Osram had initially backed the finance investors’ offer, who had agreed to maintain Osram as an independent company with its current management and to support its strategic direction.

However, “the financial attractiveness of the (AMS) offer was to be weighted higher than points of criticism.”

AMS, best known for supplying Apple <AAPL.O> with sensors for its latest iPhones, wants to focus a combined business strongly on the auto industry and supply manufacturers with sensors and lighting solutions for self-driving cars.

AMS said on Monday that feedback from investors on a global roadshow had been positive.

“Based on extensive interaction with investors in Europe, the U.S. and Asia, AMS sees strong support for its strategic vision including Osram, which is reinforcing AMS’ conviction for the offer,” the Austrian group said. Capitalising on the positive momentum, it would lower the acceptance threshold of its offer to 62.5% from the previous 70%.

The biggest Osram shareholders AMS aims to convince are Allianz Global Investors <ALVG.DE> with 9.4% of the stock, UBS <UBSG.S> with 6.2% and Barclays <BARC.L> with 5.5%, according to latest filings.

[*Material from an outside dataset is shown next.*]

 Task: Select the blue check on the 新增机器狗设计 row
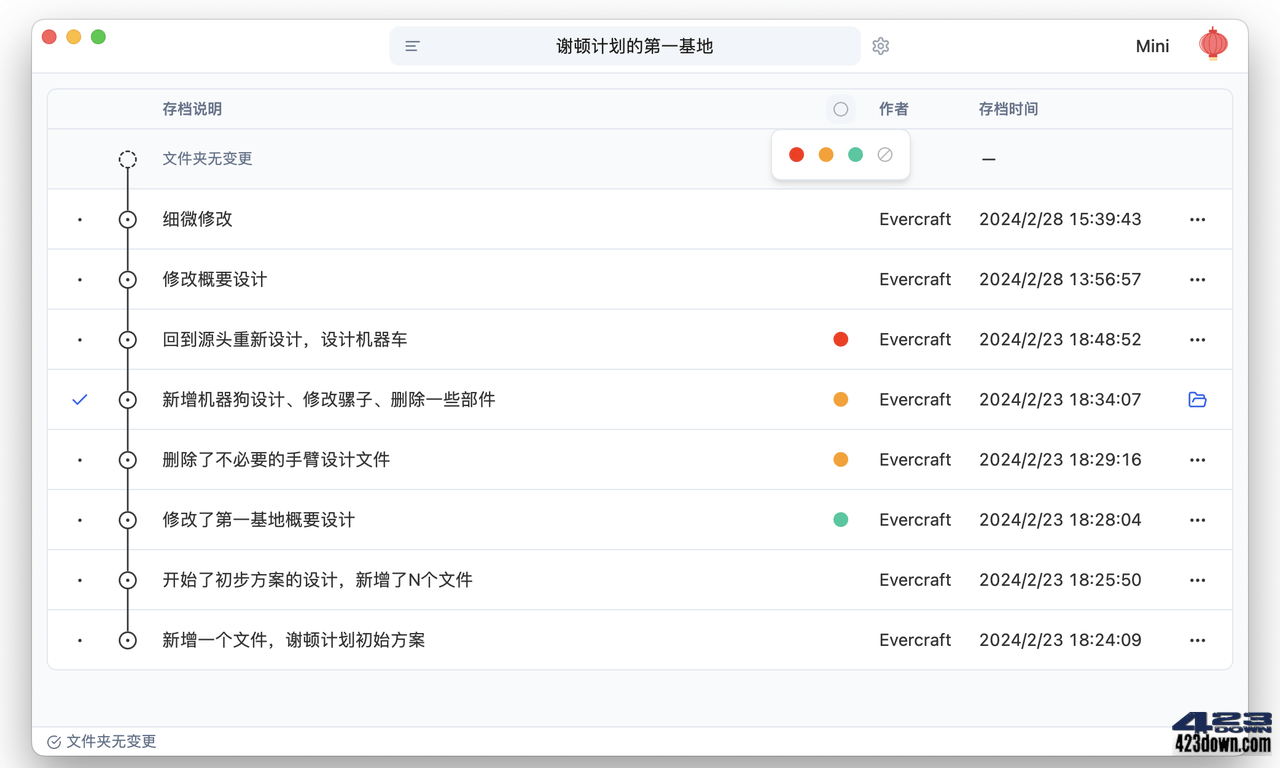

Osram’s supervisory board decision to recommend AMS’s offer was not unanimous. Employee representatives fear that AMS could break up the company. Osram’s management and supervisory board are worried about the long-term business prospects.

AMS has to take on billions of debt to finance the takeover, and Osram said paying off the funds could become difficult. AMS depended largely on a group of key customers, and that entailed the risk “that the financial situation of the combined group may become very strained” if key customers switched to other technological solutions or place less orders.

Osram also voiced doubts whether the Austrian sensor specialist, whose number of staff is about a third of that of the German group, will be able to stem such a complex takeover.

“There is a risk that AMS may not be able to successfully organise the integration and to realise at the same time the publicly announced synergies in the intended short period of time,” it said.